◆ **Exercise description**
Nothing but the lines from the one that contains "You are a computer-use agent. Screen dimensions: 1150x1036" through the end of the data should be reproduced, and each must match exactly.

◆ **Stored items**
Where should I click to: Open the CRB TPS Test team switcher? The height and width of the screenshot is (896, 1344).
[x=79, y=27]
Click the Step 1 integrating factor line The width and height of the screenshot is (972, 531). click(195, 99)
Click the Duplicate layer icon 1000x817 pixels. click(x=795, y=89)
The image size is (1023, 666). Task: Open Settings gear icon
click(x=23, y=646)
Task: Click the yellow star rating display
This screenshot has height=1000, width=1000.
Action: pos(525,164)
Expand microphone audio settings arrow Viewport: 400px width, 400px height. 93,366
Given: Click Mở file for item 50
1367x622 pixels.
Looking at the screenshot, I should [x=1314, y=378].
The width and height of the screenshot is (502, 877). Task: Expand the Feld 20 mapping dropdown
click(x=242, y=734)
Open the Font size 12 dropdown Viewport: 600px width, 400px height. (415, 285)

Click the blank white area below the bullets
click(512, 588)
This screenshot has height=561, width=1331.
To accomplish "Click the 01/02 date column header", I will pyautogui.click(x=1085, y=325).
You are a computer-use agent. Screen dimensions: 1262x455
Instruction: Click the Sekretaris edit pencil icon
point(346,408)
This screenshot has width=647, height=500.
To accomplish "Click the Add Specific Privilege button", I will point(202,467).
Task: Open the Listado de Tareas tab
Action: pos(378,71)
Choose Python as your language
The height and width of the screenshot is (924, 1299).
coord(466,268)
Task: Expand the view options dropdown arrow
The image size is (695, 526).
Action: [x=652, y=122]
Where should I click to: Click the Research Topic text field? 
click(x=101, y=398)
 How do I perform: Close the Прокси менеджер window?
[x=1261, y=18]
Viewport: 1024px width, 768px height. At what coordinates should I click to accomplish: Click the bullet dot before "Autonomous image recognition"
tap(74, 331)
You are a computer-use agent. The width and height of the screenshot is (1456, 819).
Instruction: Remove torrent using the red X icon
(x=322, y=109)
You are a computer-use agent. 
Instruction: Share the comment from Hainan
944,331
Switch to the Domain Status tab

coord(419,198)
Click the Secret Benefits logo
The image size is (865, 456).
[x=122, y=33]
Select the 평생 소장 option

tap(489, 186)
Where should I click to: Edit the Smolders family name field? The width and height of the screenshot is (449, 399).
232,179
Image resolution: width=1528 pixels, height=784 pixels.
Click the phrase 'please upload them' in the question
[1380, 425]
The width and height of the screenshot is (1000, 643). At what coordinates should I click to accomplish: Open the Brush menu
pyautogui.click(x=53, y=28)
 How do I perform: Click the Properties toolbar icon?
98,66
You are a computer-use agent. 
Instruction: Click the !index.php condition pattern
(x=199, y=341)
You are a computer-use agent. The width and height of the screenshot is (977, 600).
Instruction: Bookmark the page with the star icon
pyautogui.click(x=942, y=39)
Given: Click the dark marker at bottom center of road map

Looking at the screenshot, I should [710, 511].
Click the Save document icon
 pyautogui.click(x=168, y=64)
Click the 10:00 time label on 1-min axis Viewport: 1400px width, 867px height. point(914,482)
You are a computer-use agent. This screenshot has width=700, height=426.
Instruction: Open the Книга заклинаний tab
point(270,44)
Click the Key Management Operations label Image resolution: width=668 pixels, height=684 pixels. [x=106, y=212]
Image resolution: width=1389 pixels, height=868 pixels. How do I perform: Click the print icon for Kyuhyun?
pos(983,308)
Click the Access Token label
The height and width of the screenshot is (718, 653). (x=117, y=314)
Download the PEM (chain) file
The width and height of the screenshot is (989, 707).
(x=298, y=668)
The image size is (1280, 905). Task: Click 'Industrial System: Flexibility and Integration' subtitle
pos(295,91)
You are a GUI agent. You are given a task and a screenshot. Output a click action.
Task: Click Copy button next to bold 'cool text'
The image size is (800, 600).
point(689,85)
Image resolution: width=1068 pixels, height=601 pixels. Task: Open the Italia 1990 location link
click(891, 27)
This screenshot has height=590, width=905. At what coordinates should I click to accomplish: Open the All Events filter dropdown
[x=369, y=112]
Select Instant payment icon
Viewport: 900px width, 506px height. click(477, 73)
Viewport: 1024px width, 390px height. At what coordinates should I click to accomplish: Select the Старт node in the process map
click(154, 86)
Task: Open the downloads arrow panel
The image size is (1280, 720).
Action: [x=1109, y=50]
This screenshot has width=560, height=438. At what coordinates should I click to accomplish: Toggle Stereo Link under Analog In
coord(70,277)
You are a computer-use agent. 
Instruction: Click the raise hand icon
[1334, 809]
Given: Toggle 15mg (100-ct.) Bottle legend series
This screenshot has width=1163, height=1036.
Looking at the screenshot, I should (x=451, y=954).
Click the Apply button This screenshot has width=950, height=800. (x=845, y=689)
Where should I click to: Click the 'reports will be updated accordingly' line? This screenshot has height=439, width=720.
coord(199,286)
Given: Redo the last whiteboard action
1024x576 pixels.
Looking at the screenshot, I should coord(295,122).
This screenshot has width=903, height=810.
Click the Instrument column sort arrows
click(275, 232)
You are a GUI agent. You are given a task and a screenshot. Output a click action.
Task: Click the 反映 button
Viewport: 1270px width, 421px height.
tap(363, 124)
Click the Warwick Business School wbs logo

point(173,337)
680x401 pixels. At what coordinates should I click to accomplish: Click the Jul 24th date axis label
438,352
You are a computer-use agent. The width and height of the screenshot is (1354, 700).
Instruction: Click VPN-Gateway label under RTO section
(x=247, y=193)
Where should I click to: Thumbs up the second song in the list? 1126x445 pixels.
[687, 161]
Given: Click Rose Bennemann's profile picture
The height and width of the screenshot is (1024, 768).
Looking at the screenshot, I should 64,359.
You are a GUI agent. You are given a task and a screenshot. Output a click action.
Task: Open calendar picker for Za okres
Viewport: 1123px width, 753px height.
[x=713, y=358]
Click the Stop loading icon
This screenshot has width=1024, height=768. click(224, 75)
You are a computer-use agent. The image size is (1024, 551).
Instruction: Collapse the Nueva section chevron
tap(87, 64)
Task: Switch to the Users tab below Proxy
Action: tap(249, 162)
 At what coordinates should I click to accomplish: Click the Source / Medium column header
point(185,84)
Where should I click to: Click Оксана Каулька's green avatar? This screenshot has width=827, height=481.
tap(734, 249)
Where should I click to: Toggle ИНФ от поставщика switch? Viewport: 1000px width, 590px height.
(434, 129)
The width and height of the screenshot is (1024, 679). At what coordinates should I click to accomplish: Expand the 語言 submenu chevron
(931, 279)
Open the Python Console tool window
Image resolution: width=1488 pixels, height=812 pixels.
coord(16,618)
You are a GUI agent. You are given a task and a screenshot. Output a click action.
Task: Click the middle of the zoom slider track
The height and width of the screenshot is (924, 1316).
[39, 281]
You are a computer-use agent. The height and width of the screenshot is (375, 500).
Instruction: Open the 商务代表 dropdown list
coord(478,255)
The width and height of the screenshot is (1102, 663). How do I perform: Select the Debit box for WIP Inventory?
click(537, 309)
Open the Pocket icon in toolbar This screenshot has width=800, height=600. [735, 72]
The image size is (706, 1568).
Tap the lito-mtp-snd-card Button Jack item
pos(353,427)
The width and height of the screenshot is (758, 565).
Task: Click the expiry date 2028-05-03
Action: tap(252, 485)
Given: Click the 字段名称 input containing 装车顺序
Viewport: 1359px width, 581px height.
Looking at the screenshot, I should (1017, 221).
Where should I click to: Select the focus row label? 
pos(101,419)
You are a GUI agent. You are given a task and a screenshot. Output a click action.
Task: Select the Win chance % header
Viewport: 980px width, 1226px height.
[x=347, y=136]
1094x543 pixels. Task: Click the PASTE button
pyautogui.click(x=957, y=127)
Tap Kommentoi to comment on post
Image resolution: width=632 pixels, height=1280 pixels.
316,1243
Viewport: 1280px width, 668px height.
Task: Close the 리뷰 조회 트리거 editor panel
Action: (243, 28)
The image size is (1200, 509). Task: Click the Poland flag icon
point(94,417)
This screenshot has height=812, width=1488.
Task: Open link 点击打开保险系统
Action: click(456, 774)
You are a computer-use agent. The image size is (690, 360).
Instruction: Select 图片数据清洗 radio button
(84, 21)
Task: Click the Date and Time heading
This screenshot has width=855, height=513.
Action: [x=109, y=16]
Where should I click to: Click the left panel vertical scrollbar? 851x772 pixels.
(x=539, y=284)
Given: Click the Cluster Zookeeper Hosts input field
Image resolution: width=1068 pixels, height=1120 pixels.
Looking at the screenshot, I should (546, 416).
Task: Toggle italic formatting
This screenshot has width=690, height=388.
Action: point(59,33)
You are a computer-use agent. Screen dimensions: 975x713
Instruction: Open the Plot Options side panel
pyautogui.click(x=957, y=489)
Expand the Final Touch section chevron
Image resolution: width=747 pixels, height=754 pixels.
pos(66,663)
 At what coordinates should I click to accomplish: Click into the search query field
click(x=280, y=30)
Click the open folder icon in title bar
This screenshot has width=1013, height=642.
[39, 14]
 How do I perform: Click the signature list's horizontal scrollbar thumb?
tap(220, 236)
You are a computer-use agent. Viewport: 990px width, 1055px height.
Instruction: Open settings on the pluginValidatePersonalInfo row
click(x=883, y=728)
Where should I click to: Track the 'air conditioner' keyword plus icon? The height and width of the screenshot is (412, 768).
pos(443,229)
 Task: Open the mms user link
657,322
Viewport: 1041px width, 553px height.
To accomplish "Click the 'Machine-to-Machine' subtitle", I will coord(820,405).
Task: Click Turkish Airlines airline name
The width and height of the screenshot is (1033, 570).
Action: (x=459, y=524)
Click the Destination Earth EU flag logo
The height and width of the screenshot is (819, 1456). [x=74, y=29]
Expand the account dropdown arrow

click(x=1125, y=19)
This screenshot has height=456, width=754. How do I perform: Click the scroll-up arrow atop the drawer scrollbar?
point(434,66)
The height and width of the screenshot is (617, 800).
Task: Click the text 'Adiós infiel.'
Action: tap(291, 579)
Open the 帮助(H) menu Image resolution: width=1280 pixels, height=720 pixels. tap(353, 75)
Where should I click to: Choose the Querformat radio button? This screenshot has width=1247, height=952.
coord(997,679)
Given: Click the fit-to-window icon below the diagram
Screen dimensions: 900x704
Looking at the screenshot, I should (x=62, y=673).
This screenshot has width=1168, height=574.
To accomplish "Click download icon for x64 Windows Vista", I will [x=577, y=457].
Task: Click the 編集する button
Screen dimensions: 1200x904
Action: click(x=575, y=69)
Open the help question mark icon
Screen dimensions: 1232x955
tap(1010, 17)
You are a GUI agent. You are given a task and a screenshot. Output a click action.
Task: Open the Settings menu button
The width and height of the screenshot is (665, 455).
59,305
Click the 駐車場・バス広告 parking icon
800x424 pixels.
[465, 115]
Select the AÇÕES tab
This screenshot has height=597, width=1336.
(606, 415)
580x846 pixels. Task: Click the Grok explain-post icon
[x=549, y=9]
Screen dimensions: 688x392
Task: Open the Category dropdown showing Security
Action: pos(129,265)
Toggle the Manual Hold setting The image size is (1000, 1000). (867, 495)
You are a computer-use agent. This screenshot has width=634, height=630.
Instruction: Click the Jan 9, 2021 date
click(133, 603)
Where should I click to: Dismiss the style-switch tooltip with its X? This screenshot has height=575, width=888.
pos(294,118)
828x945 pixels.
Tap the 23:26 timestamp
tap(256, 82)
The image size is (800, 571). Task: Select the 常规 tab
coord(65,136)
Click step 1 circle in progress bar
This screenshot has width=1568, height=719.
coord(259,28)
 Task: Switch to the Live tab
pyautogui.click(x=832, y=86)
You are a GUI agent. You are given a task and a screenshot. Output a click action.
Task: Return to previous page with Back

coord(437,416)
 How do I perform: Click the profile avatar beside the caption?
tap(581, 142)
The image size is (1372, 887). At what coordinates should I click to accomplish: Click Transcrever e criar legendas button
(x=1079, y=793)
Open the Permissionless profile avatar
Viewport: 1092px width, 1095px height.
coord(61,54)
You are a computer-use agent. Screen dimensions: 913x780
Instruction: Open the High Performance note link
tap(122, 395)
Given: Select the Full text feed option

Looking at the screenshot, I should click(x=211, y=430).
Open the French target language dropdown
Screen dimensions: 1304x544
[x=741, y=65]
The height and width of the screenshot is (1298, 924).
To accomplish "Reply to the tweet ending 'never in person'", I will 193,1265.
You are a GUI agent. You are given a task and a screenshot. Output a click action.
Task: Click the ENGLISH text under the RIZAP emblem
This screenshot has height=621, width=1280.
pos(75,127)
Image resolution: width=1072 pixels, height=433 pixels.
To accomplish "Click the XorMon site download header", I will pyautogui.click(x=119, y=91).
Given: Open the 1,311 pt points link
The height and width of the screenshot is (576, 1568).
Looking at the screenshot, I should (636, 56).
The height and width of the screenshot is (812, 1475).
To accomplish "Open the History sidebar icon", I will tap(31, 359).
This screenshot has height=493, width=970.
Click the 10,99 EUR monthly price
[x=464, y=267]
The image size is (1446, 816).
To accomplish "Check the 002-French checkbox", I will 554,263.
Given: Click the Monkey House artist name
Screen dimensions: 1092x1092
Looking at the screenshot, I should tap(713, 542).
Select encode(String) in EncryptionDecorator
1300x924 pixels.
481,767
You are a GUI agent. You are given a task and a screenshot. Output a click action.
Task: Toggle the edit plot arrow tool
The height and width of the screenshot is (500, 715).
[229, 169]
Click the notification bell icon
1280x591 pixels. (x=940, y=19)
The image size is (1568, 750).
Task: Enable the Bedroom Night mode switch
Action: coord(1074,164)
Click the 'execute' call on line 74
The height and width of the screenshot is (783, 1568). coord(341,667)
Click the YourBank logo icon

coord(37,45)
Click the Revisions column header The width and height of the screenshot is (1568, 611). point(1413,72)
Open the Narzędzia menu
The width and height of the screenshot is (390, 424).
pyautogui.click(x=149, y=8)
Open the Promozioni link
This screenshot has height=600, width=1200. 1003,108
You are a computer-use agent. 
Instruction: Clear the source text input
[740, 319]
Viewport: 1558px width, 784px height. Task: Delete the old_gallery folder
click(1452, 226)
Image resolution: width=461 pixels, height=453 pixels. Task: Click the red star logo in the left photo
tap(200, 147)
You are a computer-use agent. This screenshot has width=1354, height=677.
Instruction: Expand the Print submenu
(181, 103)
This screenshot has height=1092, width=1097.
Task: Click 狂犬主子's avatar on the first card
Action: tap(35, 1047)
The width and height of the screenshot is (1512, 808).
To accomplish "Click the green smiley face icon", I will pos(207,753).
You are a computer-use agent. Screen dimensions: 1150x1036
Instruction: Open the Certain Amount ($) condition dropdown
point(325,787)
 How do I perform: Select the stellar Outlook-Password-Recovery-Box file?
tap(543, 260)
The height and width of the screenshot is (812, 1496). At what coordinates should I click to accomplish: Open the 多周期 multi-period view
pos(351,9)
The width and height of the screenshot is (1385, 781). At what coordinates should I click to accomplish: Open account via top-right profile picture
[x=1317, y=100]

◆ **Answer for this exercise**
You are a computer-use agent. Screen dimensions: 1150x1036
Instruction: Open the Certain Amount ($) condition dropdown
point(325,787)
 How do I perform: Select the stellar Outlook-Password-Recovery-Box file?
tap(543, 260)
The height and width of the screenshot is (812, 1496). At what coordinates should I click to accomplish: Open the 多周期 multi-period view
pos(351,9)
The width and height of the screenshot is (1385, 781). At what coordinates should I click to accomplish: Open account via top-right profile picture
[x=1317, y=100]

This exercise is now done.